Onze jornalistas morreram no Iraque em 2008, o que fez desse país de maioria árabe o mais perigoso do mundo para a imprensa, pelo sexto ano consecutivo, informou o Comitê de Proteção de Jornalistas (CPJ), nesta quinta.

O grupo, com sede em Nova York, destacou que 41 jornalistas morreram de forma violenta, em todo o mundo, em relação direta com seu trabalho em 2008. No ano passado, foram 65. Também estão sob investigação 22 mortes de repórteres para determinar se estão ligadas ao exercício da profissão.

"Mais de 90% dos assassinados eram jornalistas locais que cobriam notícias para veículos locais, regionais e internacionais", informou o CPJ.
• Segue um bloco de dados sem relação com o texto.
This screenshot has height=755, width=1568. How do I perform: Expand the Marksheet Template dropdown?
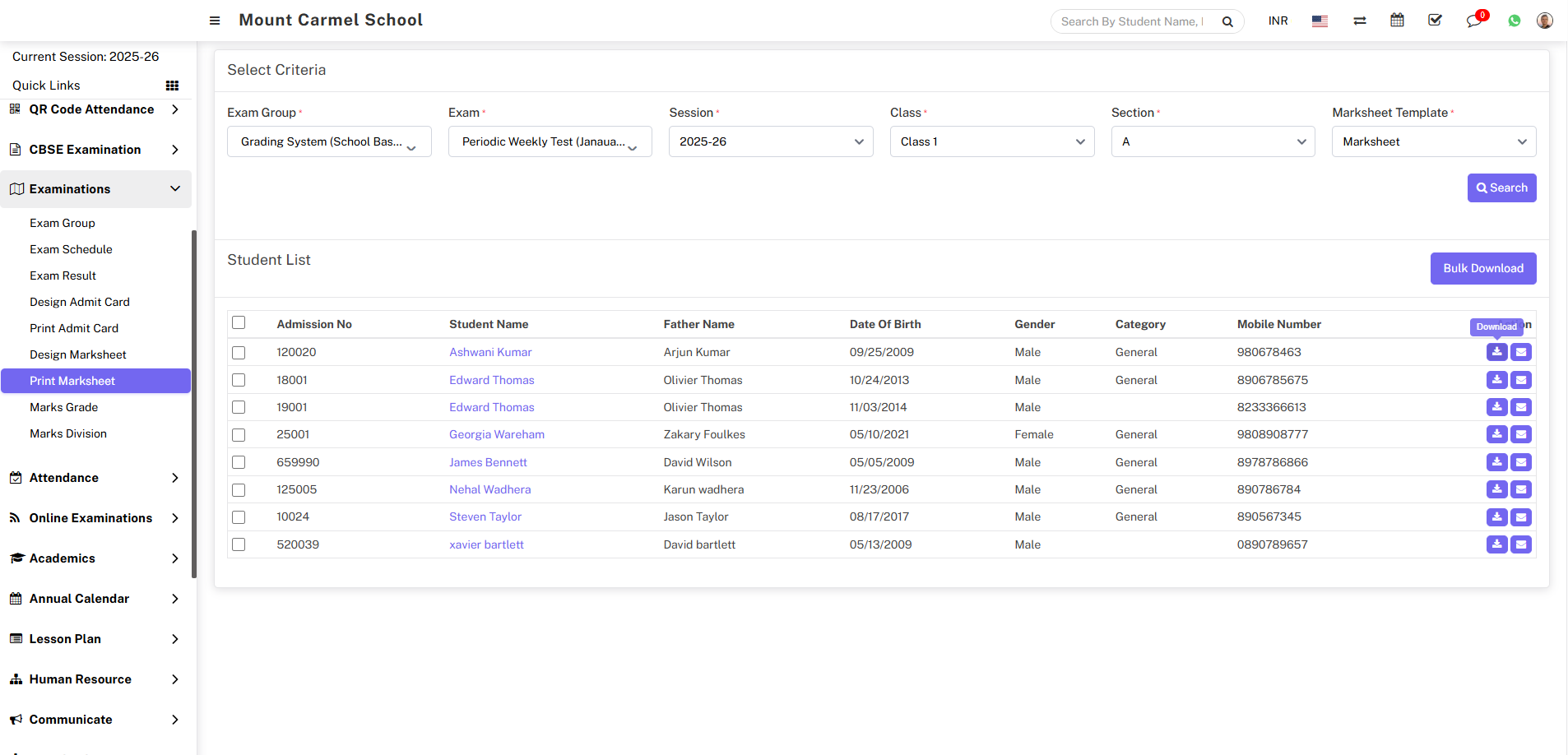[1433, 141]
O comitê comentou que o número de 11 mortos no Iraque em 2008, embora tenha caído drasticamente dos 32 ocorridos em 2007 e 2006, continua sendo um dos mais altos registrados pelo CPJ.

O organismo que vigia a liberdade de imprensa no mundo apontou que, desde a invasão liderada pelos EUA, em 2003, 136 jornalistas e 51 profissionais da imprensa morreram no Iraque.

O CPJ relatou mortes de jornalistas no exercício da profissão nos seguintes países, ou territórios: Afeganistão (2), Bolívia, Camboja, Croácia, Faixa de Gaza, Tailândia, Geórgia (3), Índia (4), Iraque (11), México, Paquistão (5), Filipinas (2), Rússia (2), Somália (2) e Sri Lanka (2).